Description: I am experiencing an issue with some of my Citrix VMs (created using Machine Creation Services (MCS)) that are randomly getting stuck on boot and freezing before they can complete the startup process. The problem occurs intermittently in a Delivery Group. After several attempts, the VMs eventually boot successfully and register in the Citrix DaaS environment. The issue has been ongoing and is not specific to a particular VM or host in the cluster. The VMs are non-persistent, and the VDA version currently in use is 2402.100.629.

For example the delivery group currently has 7 XenDesk VMs. 6 of the 7 are registered and users are logged in and there is no issue. The 7th is stuck on boot in vSphere and "unregistered" in the delivery group.

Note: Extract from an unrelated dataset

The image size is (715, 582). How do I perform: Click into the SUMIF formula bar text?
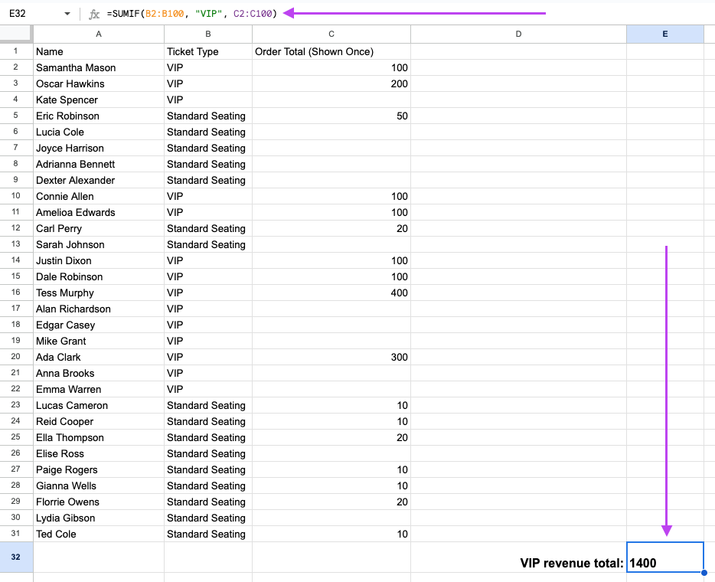point(191,13)
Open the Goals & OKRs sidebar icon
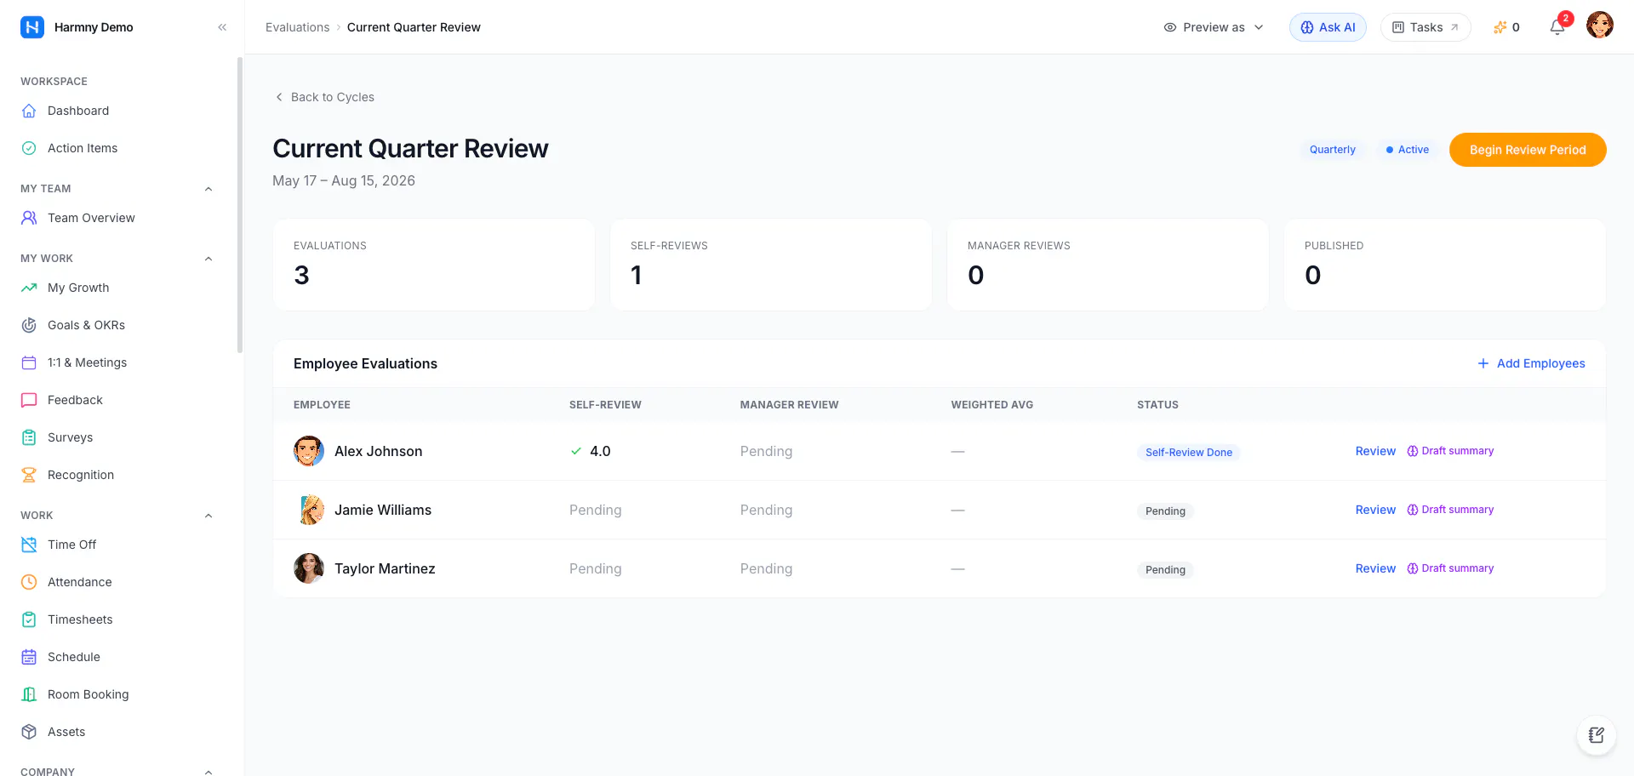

This will happen randomely to any of the 7 VMs. After several force reboots the VM will eventually finish its boot cycle and register. Like I said it is random, there could be 4 registered and 3 unregistered or one day all 7 are fine. 
 
Environment:
Citrix DaaS (Cloud-managed Citrix Virtual Apps and Desktops)
vSphere Cluster with 9 hypervisors (load balanced)
vSphere Client version 7.0.3.01900
VM Creation: Machine Creation Services (MCS) for creating non-persistent VMs
VDA Version: 2402.100.629
VMs are configured with 16GB RAM and 4vCPUs
Storage: Shared storage with vSAN for VM disk provisioning
Non-Persistent VMs using MCS
Network: DHCP IP allocation with proper DNS configuration
VMware Tools: Up-to-date and functional on all VMs

Issue:
Random Freezing on Boot: Some of the VMs in the Delivery Group occasionally freeze during boot, and they remain stuck in the "Starting Windows" phase or similar until they eventually boot up after several attempts.
The VMs are stuck during the boot process and don’t register with Citrix DaaS until they successfully start up after repeated retries.
This problem occurs randomly and is not consistently replicable on any particular VM, user, or time of day.
  
Steps Taken/Configuration: 

Deleted and rebuilt the Delivery Group and Machine Catalog (basically started from scratch).
VMware HA (High Availability): VM Monitoring is enabled with VM Monitoring Only and High Sensitivity to automatically restart unresponsive VMs.
vMotion: The issue persists across multiple ESXi hosts in the vSphere Cluster, indicating it's not host-specific.
Citrix VDA Logs: No specific errors in Citrix Director or VDA logs during boot-up. 
VMware Logs: No obvious errors related to VM boot or registration.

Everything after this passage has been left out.